The frequent choice of this classicizing nickname in this region is partly motivated by a confluence of historical and cultural factors. In the early 1800s, America, like Europe was under the classicizing influence of the Romantic movement. This influence was further catalyzed by the Greek War for Independence, leading to the Greek Revival in America. This all coincided with a mass migration westward. By 1840, Cincinnati was the 6th largest city in the nation, and over 5 million people (30 percent of the country’s population) had settled across the Appalachians. When they did, they branded their settlements with lofty classical names, such as Troy, Rome, Elysium, Arcadia, etc. This onomastic habit was so prevalent that cultural geographers still label the region of Illinois, Indiana, and the surrounding states as the “Classical Belt” of America. And in addition to classically named settlements, many Midwestern towns began to nickname themselves as the Athens or the West (Lexington, KY), the Athens of Indiana (Crawfordsville), the Athens of the Great Prairie (Columbus, IN), etc. So popular was moniker that neighboring boomtowns, such as Cincinnati and Lexington and others, actually quarreled over who better deserved it.

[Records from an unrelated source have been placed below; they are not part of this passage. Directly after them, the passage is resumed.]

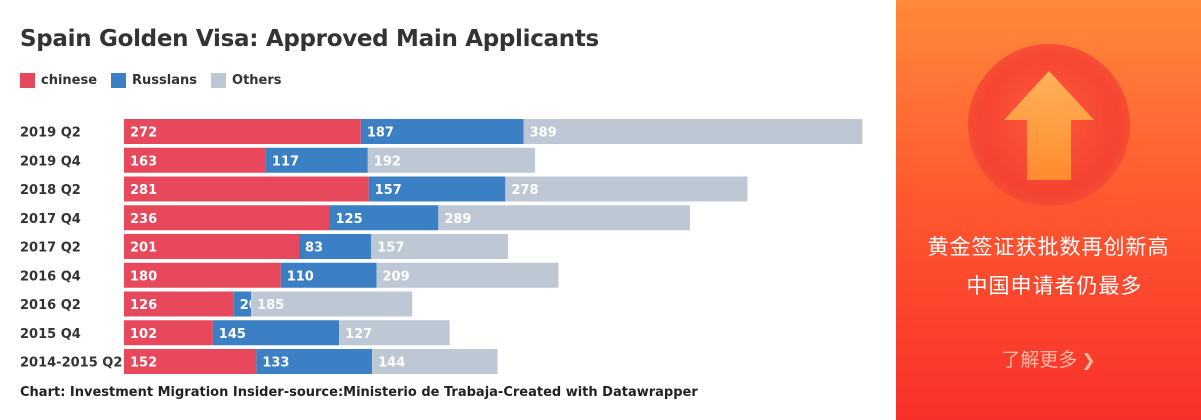  Describe the element at coordinates (144, 306) in the screenshot. I see `bar-value-label: 126` at that location.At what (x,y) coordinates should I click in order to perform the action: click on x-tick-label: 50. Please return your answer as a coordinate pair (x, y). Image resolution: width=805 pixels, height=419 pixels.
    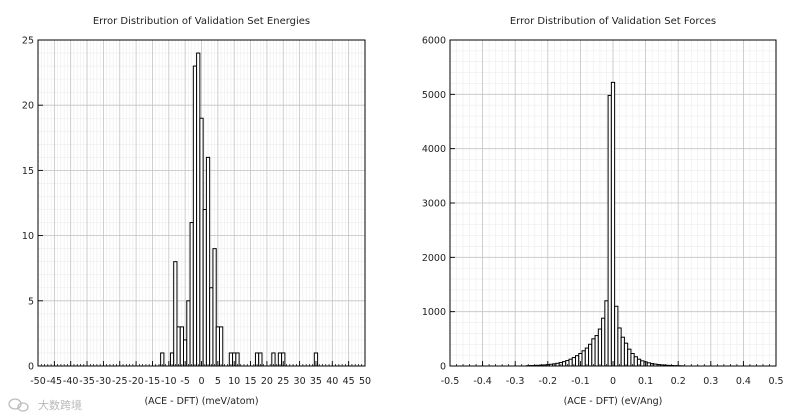
    Looking at the image, I should click on (365, 382).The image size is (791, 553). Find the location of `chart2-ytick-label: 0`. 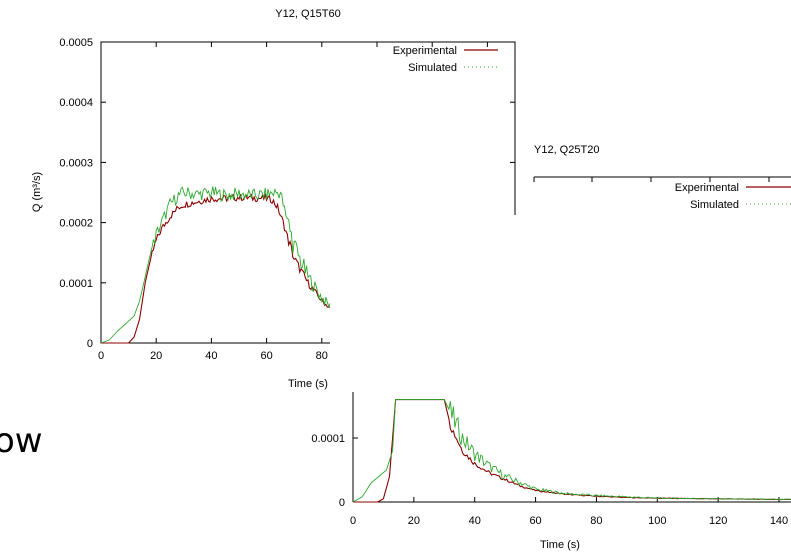

chart2-ytick-label: 0 is located at coordinates (342, 503).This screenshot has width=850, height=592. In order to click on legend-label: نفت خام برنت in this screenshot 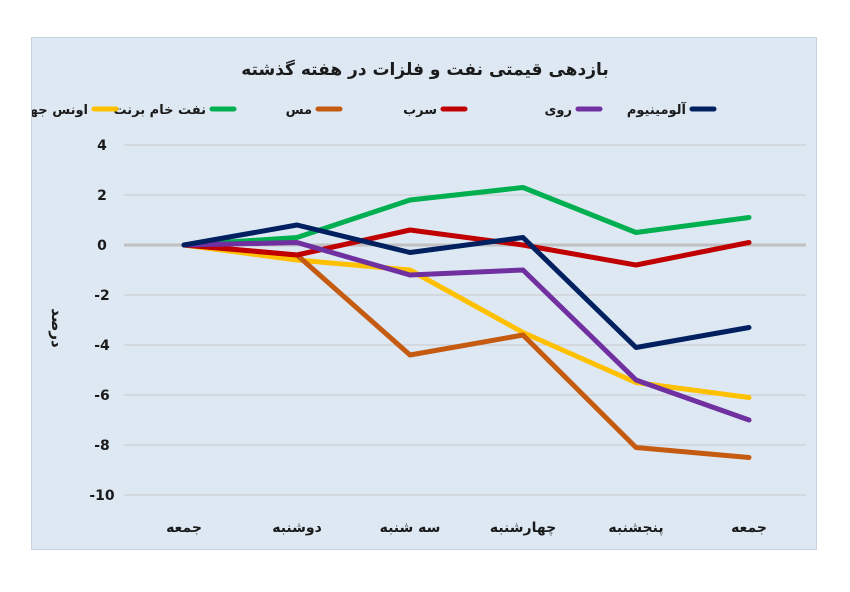, I will do `click(160, 110)`.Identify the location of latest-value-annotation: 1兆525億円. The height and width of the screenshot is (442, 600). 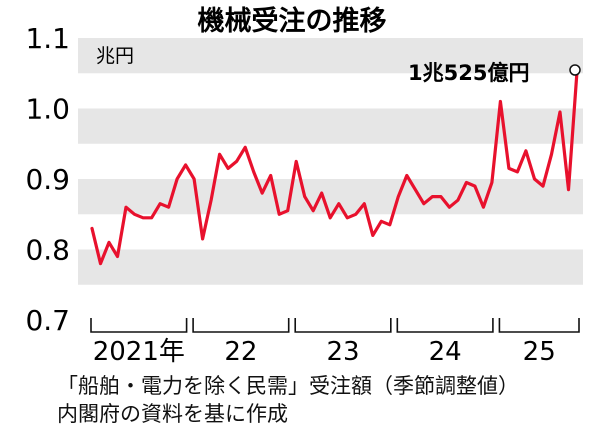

In this paper, I examine newspapers, travelogues, and other forms of documentation of the period in order to establish why the sobriquet, “Athens of…”, so appealed to these communities in the American West. What I argue is that the nickname helped ‘anchor’[1] these newfangled frontier towns to a familiar European tradition while, at the same time, marking a degree of regional exceptionalism. This semantic give and take is afforded by the genitival formula “Athens of x,” where the x stands for the frontier and Athens stands for a proto-European tradition; to call one’s community the Athens of Indiana, the Athens of the West, or the Athens of the Great Prairie is to say not only that the community participates in a greater classical tradition (a tradition that native populations pointedly did not share in) but also that the same classical tradition participates in a greater idea of the newly settled West, Indiana, Great Prairie, etc. This semantic work was especially useful for frontier communities that were not only new and growing rapidly, but also because they were eager to control their image, which at the time was met with either wonder or disgust from those in Europe and the eastern seaboard. In short, towns on the American frontier in the early 1800s used the nickname of ‘Athens’ as a token of legitimacy, one that aimed to brand the American frontier as a new and exceptional member of an established European tradition that stretches back to classical antiquity.